The big release this week was actually Dr. Seuss's What Pet Should I Get? It actually outsold Go Set a Watchman at Boswell. The New York Times's Michiko Kakutani used her review time to compose this poem. Pasha Malla in The Toronto Globe and Mail takes the book a bit more seriously. From Malla: "To those cynics who suggest that the publication of a dead (or dying) author’s bottom-drawer material is often nothing more than an unrepentant cash grab, I offer the following. Discovered shortly after Theodor Geisel (a.k.a. Dr. Seuss) passed away in 1991, What Pet Should I Get? was likely written in the early-1950s and either purposefully shelved or forgotten. Though perhaps the world simply wasn’t ready for it – until now. Rarely are the essential ideologies of our time, including those of race, class, gender, animal rights, late capitalism and “ginger pride,” examined with such acuity and precision. Simply put, What Pet Should I Get? is the most important work of cultural criticism of the year."
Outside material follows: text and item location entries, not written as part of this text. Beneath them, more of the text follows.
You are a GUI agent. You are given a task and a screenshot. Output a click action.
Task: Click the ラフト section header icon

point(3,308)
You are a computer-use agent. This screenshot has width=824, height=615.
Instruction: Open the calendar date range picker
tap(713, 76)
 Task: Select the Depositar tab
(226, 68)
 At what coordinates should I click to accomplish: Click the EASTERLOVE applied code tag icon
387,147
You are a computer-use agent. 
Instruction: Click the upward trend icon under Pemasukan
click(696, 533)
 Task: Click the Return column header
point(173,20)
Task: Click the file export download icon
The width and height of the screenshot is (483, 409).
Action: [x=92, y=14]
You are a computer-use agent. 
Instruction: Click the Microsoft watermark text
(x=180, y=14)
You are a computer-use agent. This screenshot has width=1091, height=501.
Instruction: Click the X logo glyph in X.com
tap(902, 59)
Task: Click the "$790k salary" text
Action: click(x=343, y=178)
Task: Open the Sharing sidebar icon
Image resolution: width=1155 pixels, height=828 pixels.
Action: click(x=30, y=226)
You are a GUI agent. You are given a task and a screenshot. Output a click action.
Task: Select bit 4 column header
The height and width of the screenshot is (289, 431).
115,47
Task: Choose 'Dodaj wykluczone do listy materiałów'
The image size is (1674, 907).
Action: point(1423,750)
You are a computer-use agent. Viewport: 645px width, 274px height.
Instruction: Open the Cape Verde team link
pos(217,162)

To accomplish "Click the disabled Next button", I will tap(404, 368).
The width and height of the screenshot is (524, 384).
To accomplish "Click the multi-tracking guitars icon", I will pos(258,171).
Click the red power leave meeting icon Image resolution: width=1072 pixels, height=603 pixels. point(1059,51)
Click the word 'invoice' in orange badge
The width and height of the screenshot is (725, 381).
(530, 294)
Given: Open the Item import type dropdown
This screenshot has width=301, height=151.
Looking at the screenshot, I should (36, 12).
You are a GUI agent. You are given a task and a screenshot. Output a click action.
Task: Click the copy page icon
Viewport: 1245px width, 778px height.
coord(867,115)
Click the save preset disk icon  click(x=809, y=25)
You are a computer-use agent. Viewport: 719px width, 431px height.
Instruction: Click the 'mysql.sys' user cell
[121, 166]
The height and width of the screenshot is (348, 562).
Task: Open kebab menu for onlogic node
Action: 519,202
On to the Journal Sentinel book page. First up is Jim Higgins' review of Lauren Fox's Days of Awe. He writes: "Like that lethal dude Liam Neeson plays in the movies, Shorewood novelist Lauren Fox ("Still Life With Husband, Friends Like Us) has honed a very particular set of skills. She takes women who are falling apart and pulls wit, snark, pith, and occasional insight out of them. No contemporary novelist makes me stop as often to mark or admire one of her sentences. Plenty of people can write limpid or fancy prose, but Fox ladles out one flavorful reduction of human angst and misery after another."

Mike Fischer reviews Vu Tran's Dragonfish, a book that blends a Vietnam story with a hardboiled frame. His Journal Sentinel review begins: "Although we're never actually given the date, the time scheme within Dragonfish, Vu Tran's debut novel, places this story in the year 2000 — a portentous marker dividing yesterday from tomorrow. It's an apt choice, as we'll come to see once we've settled in with Tran's two narrators." Fischer wasn't exactly a fan, but others disagree; here's an excerpt from the starred review in Kirkus: "The Vietnam of the past and the Las Vegas of the present are vividly evoked in this debut novel in which hard-boiled noir is seamlessly blended with reminiscences of exile. A two-fisted policeman from Oakland, California, finds both his life and sense of certainty upended by Suzy, the Vietnamese wife who abandoned him with thwarted desires and unanswered questions. It turns out he’s not the only ex-husband looking for her."

Also in the print edition is a profile of Ta-Nahisi Coates from Mary Carole McCauley in the Baltimore Sun, discussing Between the World and Me.